╭─ PROVIDED PASSAGE

= Prostitution in Iceland =

Prostitution in Iceland is not illegal, but paying for sex is.

The police have stated that they do not have the resources to enforce the law. Consequently, a vigilante group called "Stóra systir" ("Big Sister") has been formed.

A report published in 2017 by the National Commissioner of the Icelandic Police states that prostitution had "exploded" in the previous 18 months. The vast majority of prostitutes in the country are foreign. Police believe prostitution in Iceland is partially tied to organised crime and human trafficking. The police have also stated that it is currently difficult for them to combat suspected human trafficking because the alleged victims often refuse to cooperate with the police and testify or file charges.

The country has become a sex tourism destination. According to the police report, prostitution often takes place in downtown Airbnb apartments.

==History==
Before 2007, selling sex was illegal: according to the 206th article of the Icelandic Penal Code (almenn hegningarlög): "Anyone engaging in prostitution for own upkeep shall be subject to imprisonment for up to 2 years." That paragraph was deleted in 2007, as the "government argues most people who solicit sex do so because they have no other choice or because they are forced into prostitution by others. By making soliciting sex legal, the government believes individuals who have been forced into prostitution would rather come forward and lead police to those responsible."
This move was supported by international women's groups.

In 2009, paying for sex was outlawed, criminalizing the clients, while selling sex remained decriminalized. The new law placed Iceland in line with Sweden and Norway, Canada also introduced a similar law in 2014.

==Nordic Model==
In April 2009, the Icelandic Parliament passed new legislation that makes paying for sex illegal (the client commits a crime, but not the prostitute). Prostitutes, however, like in Sweden, still commit a crime if they work together as this constitutes "running a brothel". A 2007 poll demonstrated that "70% of Icelanders were in favour of criminalizing the buying of sex. There is a marked difference between the views of men and women; approximately 83% of women are in favour of a ban whilst 57% of men support a ban."

The original plan, by the then Minister of Social Affairs, Ásta Ragnheiður Jóhannesdóttir, included both prostitution and stripping. A strip club ban in Iceland has been in place since 2010. Jóhanna Sigurðardóttir, Iceland's former prime minister, who is openly lesbian, said: "The Nordic countries are leading the way on women's equality, recognizing women as equal citizens rather than commodities for sale." The politician behind the bill, Kolbrún Halldórsdóttir, said: "It is not acceptable that women or people in general are a product to be sold." The law is supported by Icelandic feminists. Internationally, radical feminists, such as Julie Bindel, have celebrated the ban as a landmark decision for feminism. Other bloggers disagree, arguing that it may drive the industry underground. Feminist views on prostitution vary.

╰─

Answer from the text on prostitution in Iceland:
1. What vigilante group was formed after the police said they lacked resources to enforce the law?
2. Which article of the Icelandic Penal Code made selling sex illegal before 2007?
3. According to the 2007 poll, roughly what percentage of women favored a ban on buying sex?

╭─ DATASET EXTRACT

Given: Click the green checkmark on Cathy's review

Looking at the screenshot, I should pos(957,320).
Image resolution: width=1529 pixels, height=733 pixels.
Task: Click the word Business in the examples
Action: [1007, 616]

╰─

» **FULL SOLUTION**:
1. "Stóra systir" ("Big Sister")
2. The 206th article
3. Approximately 83%